Review: ‘Unsane’ puts audiences at the centre of the lead’s confusion Special

Posted Mar 23, 2018 by Sarah Gopaul
‘Unsane’ is a movie that tries to keep audiences on their toes with questions of reality in the face of already implausible situations.
Claire Foy stars in  Unsane
Claire Foy stars in 'Unsane'
Bleecker Street
Even when you’re sure of something, if everyone else doubts it, you may begin to distrust your own certainty. Similarly, if you think everyone else is crazy, but they’re all pointing the finger at you, it may be time to look in the mirror. But what if they’re all wrong and you’re right? Not knowing which is correct can be maddening, especially if they are in a position of authority and can exert their will over you. This is the experience of a twenty-something woman in Unsane.

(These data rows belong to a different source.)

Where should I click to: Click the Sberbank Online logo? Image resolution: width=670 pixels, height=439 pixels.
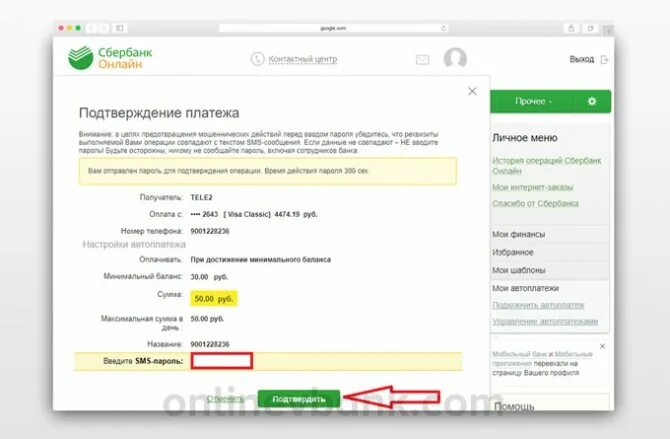pyautogui.click(x=110, y=58)
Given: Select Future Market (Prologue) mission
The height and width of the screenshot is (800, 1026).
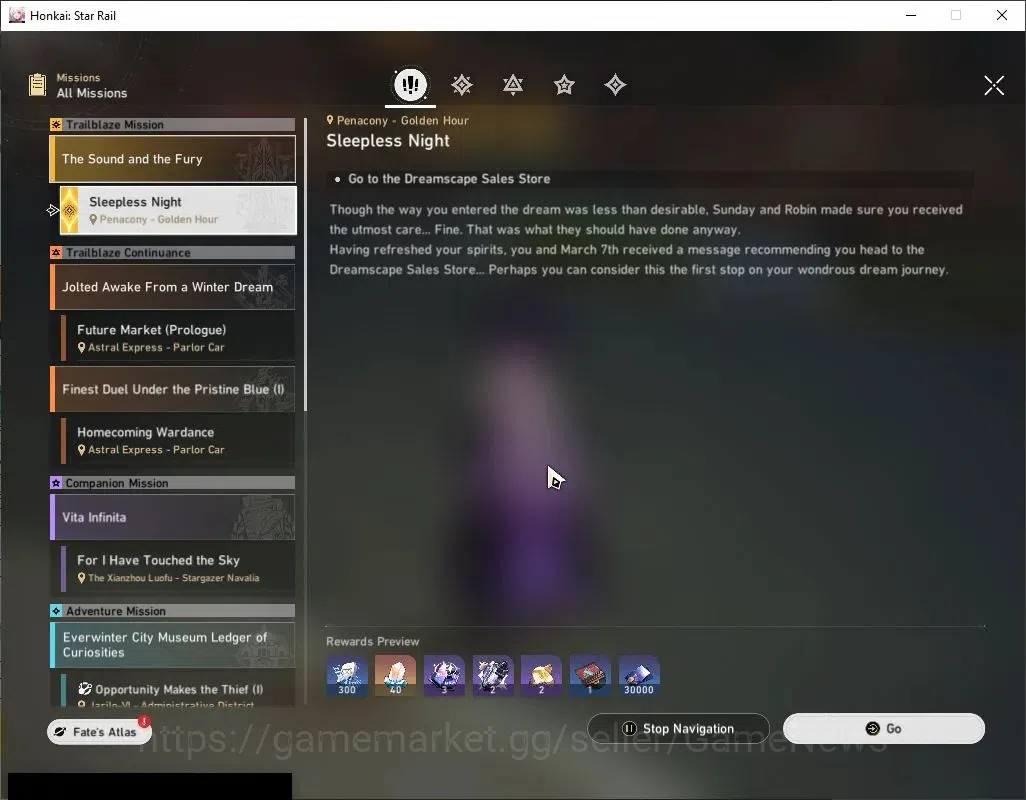Looking at the screenshot, I should tap(178, 338).
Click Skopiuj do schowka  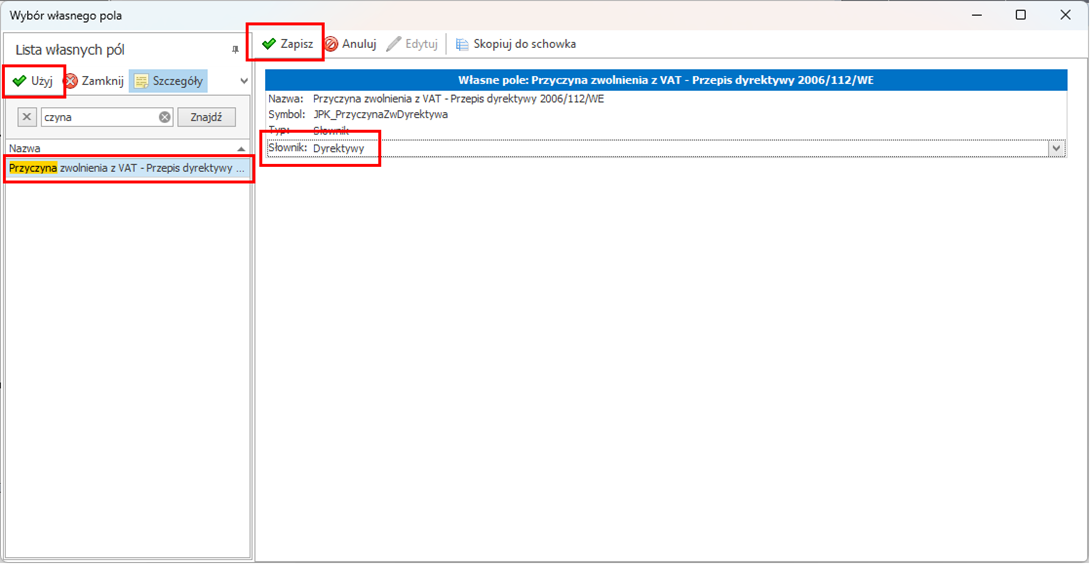(x=516, y=44)
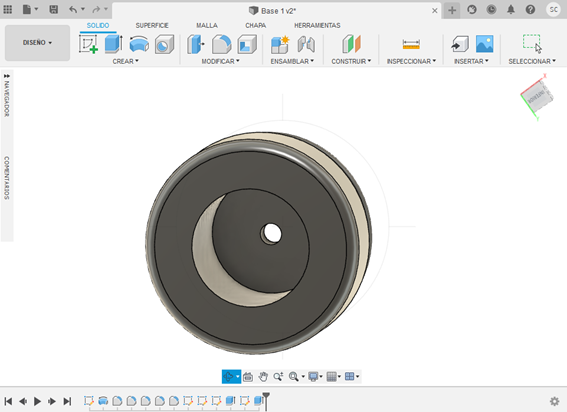Viewport: 567px width, 412px height.
Task: Activate the Hole tool icon
Action: 165,44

Sawyer Valentini (Claire Foy) is in a new city, working at a job in which she excels. But she’s lonely and constantly looking over her shoulder for the stalker she moved to escape. She decides to speak to a counselor about her anxiety in order to express herself freely and gain some coping mechanisms. But when Sawyer attempts to leave the clinic, she’s told she’s agreed to be committed to psychiatric care for 24 hours. When a day turns into a week, she begins to wonder if she doesn’t belong on the ward with the other patients. Her fear is then multiplied when she becomes convinced her stalker is now employed at the hospital.

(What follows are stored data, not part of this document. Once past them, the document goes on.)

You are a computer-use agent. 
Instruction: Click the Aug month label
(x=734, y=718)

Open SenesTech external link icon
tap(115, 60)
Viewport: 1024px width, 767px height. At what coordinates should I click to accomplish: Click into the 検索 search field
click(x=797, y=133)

Like most pictures with similar storylines, it leaves audiences to wonder whether what Sawyer is experiencing is truth or delusion. The fact that she’s seen her stalker in other impossible situations definitely calls the validity of her accusations into question. Moreover, her behaviour since entering the clinic indicates she may be in need of more help than she first thought. On the other hand, another patient who seems rational assures Sawyer she’s been mistakenly committed and will be undoubtedly released at the week’s end; and Sawyer’s mom believes her, though none of the lawyers or police they’ve contacted acknowledge the existence of a problem. But seven days in a facility that feels dangerous (in special thanks to her shank-wielding roommate played by Juno Temple) and feeds your paranoia is not going to improve anyone’s mental health — a reality Foy portrays genuinely in this departure from her recurring role of Queen Elizabeth II in The Crown.

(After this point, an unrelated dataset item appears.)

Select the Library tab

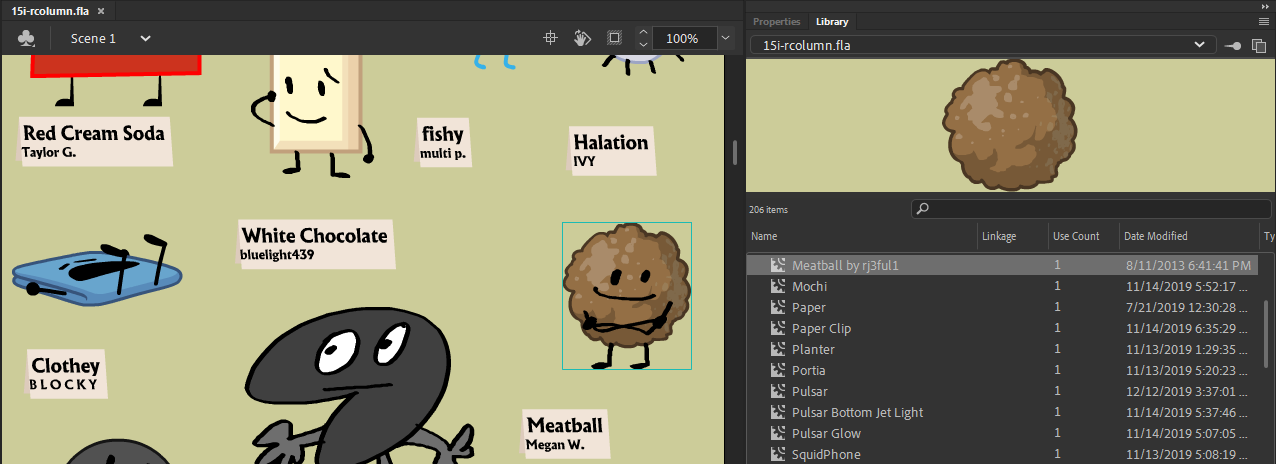832,21
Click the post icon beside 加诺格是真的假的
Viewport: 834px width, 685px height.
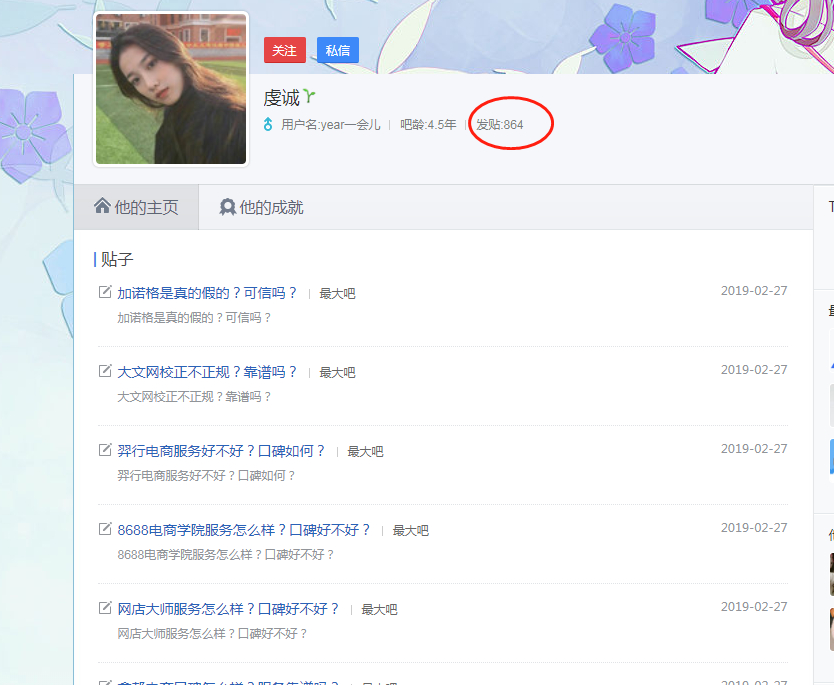pyautogui.click(x=105, y=292)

However, one of the most divisive aspects of this movie is its absurdity. There are several instances that demand the viewer’s suspension of belief — simple and absolute acceptance of everything that is occurring. Without surrendering to the ludicrousness, the picture takes on an impossible and consequently tiresome quality. Yet it feels as if director Steven Soderbergh has purposefully employed the clichés of a thriller in order to stimulate his audiences, for better or worse. After all, only when one truly understands something can they use it in unexpected ways to produce unconventional results.